- _Available data_:

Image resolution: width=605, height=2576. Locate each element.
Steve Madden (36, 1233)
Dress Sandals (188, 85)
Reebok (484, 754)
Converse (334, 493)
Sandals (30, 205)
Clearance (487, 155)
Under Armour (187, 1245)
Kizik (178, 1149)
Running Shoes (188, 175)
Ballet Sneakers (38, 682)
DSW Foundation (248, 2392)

- _Task goal_:
Transcribe the material above. Change nothing in it.

- _Final answer_:
Image resolution: width=605, height=2576. Locate each element.
Steve Madden (36, 1233)
Dress Sandals (188, 85)
Reebok (484, 754)
Converse (334, 493)
Sandals (30, 205)
Clearance (487, 155)
Under Armour (187, 1245)
Kizik (178, 1149)
Running Shoes (188, 175)
Ballet Sneakers (38, 682)
DSW Foundation (248, 2392)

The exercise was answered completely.